START Listed entries

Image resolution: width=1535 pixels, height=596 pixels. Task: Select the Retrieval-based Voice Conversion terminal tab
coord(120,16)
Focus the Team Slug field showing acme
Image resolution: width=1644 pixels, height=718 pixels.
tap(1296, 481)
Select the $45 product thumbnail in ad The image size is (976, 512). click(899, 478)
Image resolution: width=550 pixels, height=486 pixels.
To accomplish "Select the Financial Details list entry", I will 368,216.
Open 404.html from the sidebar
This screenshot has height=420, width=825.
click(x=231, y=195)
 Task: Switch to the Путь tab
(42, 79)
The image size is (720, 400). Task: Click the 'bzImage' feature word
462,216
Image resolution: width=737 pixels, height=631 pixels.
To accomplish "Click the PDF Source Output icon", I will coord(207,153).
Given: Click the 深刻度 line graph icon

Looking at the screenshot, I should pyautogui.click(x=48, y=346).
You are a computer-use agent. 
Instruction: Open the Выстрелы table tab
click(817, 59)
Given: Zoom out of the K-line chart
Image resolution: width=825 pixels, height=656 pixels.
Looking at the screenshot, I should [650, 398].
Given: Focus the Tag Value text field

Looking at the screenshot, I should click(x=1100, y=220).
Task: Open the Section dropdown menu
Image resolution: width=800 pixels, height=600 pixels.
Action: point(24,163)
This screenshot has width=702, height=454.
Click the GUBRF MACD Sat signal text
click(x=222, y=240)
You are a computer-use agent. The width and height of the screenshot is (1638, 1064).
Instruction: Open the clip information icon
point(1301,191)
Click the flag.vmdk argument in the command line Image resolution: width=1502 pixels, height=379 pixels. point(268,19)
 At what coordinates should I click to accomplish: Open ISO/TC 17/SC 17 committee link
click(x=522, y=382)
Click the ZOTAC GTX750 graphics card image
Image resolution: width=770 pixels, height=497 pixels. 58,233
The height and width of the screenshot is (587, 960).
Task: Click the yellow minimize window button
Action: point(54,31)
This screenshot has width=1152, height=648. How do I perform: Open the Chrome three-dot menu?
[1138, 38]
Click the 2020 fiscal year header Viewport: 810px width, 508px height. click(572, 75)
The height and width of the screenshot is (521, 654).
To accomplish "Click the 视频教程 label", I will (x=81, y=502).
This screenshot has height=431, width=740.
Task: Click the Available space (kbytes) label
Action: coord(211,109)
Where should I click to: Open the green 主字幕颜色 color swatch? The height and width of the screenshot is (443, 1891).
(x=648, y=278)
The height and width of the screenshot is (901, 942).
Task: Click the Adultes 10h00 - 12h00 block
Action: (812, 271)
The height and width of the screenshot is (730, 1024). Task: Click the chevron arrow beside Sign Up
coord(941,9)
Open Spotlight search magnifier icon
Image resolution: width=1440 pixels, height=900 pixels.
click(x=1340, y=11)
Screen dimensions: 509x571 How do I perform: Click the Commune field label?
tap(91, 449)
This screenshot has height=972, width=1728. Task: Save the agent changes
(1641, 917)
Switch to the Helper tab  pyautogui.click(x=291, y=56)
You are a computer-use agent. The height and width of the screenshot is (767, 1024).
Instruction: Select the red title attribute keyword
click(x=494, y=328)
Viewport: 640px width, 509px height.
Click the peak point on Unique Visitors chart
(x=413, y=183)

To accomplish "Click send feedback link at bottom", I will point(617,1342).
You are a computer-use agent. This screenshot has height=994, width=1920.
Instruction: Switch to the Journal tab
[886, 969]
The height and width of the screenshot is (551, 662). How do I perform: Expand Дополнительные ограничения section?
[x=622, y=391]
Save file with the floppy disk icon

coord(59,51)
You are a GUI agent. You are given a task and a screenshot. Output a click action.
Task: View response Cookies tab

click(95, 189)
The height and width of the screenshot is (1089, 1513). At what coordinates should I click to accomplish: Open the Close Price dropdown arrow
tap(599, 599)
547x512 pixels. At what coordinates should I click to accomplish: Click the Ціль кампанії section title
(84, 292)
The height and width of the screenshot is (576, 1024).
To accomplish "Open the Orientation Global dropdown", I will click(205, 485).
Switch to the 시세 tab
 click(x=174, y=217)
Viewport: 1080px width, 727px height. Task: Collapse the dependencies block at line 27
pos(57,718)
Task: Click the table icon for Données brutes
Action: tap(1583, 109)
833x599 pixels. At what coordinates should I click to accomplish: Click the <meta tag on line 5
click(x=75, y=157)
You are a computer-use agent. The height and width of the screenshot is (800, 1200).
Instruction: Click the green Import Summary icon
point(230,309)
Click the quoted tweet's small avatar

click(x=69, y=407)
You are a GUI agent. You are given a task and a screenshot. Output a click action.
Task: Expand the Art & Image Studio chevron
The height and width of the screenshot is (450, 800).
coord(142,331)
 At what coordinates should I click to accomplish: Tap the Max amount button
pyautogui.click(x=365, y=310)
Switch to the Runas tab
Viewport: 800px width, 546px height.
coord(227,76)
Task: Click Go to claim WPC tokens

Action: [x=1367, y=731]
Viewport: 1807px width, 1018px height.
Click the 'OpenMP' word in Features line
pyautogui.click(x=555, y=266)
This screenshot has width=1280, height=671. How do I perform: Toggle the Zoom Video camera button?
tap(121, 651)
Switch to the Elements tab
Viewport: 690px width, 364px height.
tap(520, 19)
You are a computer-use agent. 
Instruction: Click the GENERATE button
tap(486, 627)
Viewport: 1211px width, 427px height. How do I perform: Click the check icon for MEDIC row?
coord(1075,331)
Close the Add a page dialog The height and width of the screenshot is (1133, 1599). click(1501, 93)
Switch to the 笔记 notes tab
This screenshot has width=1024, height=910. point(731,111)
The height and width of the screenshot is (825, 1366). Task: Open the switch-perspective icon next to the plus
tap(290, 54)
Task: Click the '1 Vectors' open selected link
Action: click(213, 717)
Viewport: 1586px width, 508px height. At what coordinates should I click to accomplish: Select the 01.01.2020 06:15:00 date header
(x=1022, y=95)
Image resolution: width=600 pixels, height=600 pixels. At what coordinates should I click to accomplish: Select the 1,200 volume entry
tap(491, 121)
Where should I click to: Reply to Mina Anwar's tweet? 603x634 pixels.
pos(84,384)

END Listed entries

Task directions: All of the entries above need to be set down again exactly.

Exercise output:
Image resolution: width=1535 pixels, height=596 pixels. Task: Select the Retrieval-based Voice Conversion terminal tab
coord(120,16)
Focus the Team Slug field showing acme
Image resolution: width=1644 pixels, height=718 pixels.
tap(1296, 481)
Select the $45 product thumbnail in ad The image size is (976, 512). click(899, 478)
Image resolution: width=550 pixels, height=486 pixels.
To accomplish "Select the Financial Details list entry", I will 368,216.
Open 404.html from the sidebar
This screenshot has height=420, width=825.
click(x=231, y=195)
 Task: Switch to the Путь tab
(42, 79)
The image size is (720, 400). Task: Click the 'bzImage' feature word
462,216
Image resolution: width=737 pixels, height=631 pixels.
To accomplish "Click the PDF Source Output icon", I will coord(207,153).
Given: Click the 深刻度 line graph icon

Looking at the screenshot, I should pyautogui.click(x=48, y=346).
You are a computer-use agent. 
Instruction: Open the Выстрелы table tab
click(817, 59)
Given: Zoom out of the K-line chart
Image resolution: width=825 pixels, height=656 pixels.
Looking at the screenshot, I should [650, 398].
Given: Focus the Tag Value text field

Looking at the screenshot, I should click(x=1100, y=220).
Task: Open the Section dropdown menu
Image resolution: width=800 pixels, height=600 pixels.
Action: point(24,163)
This screenshot has width=702, height=454.
Click the GUBRF MACD Sat signal text
click(x=222, y=240)
You are a computer-use agent. The width and height of the screenshot is (1638, 1064).
Instruction: Open the clip information icon
point(1301,191)
Click the flag.vmdk argument in the command line Image resolution: width=1502 pixels, height=379 pixels. point(268,19)
 At what coordinates should I click to accomplish: Open ISO/TC 17/SC 17 committee link
click(x=522, y=382)
Click the ZOTAC GTX750 graphics card image
Image resolution: width=770 pixels, height=497 pixels. 58,233
The height and width of the screenshot is (587, 960).
Task: Click the yellow minimize window button
Action: point(54,31)
This screenshot has width=1152, height=648. How do I perform: Open the Chrome three-dot menu?
[1138, 38]
Click the 2020 fiscal year header Viewport: 810px width, 508px height. click(572, 75)
The height and width of the screenshot is (521, 654).
To accomplish "Click the 视频教程 label", I will (x=81, y=502).
This screenshot has height=431, width=740.
Task: Click the Available space (kbytes) label
Action: coord(211,109)
Where should I click to: Open the green 主字幕颜色 color swatch? The height and width of the screenshot is (443, 1891).
(x=648, y=278)
The height and width of the screenshot is (901, 942).
Task: Click the Adultes 10h00 - 12h00 block
Action: (812, 271)
The height and width of the screenshot is (730, 1024). Task: Click the chevron arrow beside Sign Up
coord(941,9)
Open Spotlight search magnifier icon
Image resolution: width=1440 pixels, height=900 pixels.
click(x=1340, y=11)
Screen dimensions: 509x571 How do I perform: Click the Commune field label?
tap(91, 449)
This screenshot has height=972, width=1728. Task: Save the agent changes
(1641, 917)
Switch to the Helper tab  pyautogui.click(x=291, y=56)
You are a computer-use agent. The height and width of the screenshot is (767, 1024).
Instruction: Select the red title attribute keyword
click(x=494, y=328)
Viewport: 640px width, 509px height.
Click the peak point on Unique Visitors chart
(x=413, y=183)

To accomplish "Click send feedback link at bottom", I will point(617,1342).
You are a computer-use agent. This screenshot has height=994, width=1920.
Instruction: Switch to the Journal tab
[886, 969]
The height and width of the screenshot is (551, 662). How do I perform: Expand Дополнительные ограничения section?
[x=622, y=391]
Save file with the floppy disk icon

coord(59,51)
You are a GUI agent. You are given a task and a screenshot. Output a click action.
Task: View response Cookies tab

click(95, 189)
The height and width of the screenshot is (1089, 1513). At what coordinates should I click to accomplish: Open the Close Price dropdown arrow
tap(599, 599)
547x512 pixels. At what coordinates should I click to accomplish: Click the Ціль кампанії section title
(84, 292)
The height and width of the screenshot is (576, 1024).
To accomplish "Open the Orientation Global dropdown", I will click(205, 485).
Switch to the 시세 tab
 click(x=174, y=217)
Viewport: 1080px width, 727px height. Task: Collapse the dependencies block at line 27
pos(57,718)
Task: Click the table icon for Données brutes
Action: tap(1583, 109)
833x599 pixels. At what coordinates should I click to accomplish: Click the <meta tag on line 5
click(x=75, y=157)
You are a computer-use agent. The height and width of the screenshot is (800, 1200).
Instruction: Click the green Import Summary icon
point(230,309)
Click the quoted tweet's small avatar

click(x=69, y=407)
You are a GUI agent. You are given a task and a screenshot. Output a click action.
Task: Expand the Art & Image Studio chevron
The height and width of the screenshot is (450, 800).
coord(142,331)
 At what coordinates should I click to accomplish: Tap the Max amount button
pyautogui.click(x=365, y=310)
Switch to the Runas tab
Viewport: 800px width, 546px height.
coord(227,76)
Task: Click Go to claim WPC tokens

Action: [x=1367, y=731]
Viewport: 1807px width, 1018px height.
Click the 'OpenMP' word in Features line
pyautogui.click(x=555, y=266)
This screenshot has width=1280, height=671. How do I perform: Toggle the Zoom Video camera button?
tap(121, 651)
Switch to the Elements tab
Viewport: 690px width, 364px height.
tap(520, 19)
You are a computer-use agent. 
Instruction: Click the GENERATE button
tap(486, 627)
Viewport: 1211px width, 427px height. How do I perform: Click the check icon for MEDIC row?
coord(1075,331)
Close the Add a page dialog The height and width of the screenshot is (1133, 1599). click(1501, 93)
Switch to the 笔记 notes tab
This screenshot has width=1024, height=910. point(731,111)
The height and width of the screenshot is (825, 1366). Task: Open the switch-perspective icon next to the plus
tap(290, 54)
Task: Click the '1 Vectors' open selected link
Action: click(213, 717)
Viewport: 1586px width, 508px height. At what coordinates should I click to accomplish: Select the 01.01.2020 06:15:00 date header
(x=1022, y=95)
Image resolution: width=600 pixels, height=600 pixels. At what coordinates should I click to accomplish: Select the 1,200 volume entry
tap(491, 121)
Where should I click to: Reply to Mina Anwar's tweet? 603x634 pixels.
pos(84,384)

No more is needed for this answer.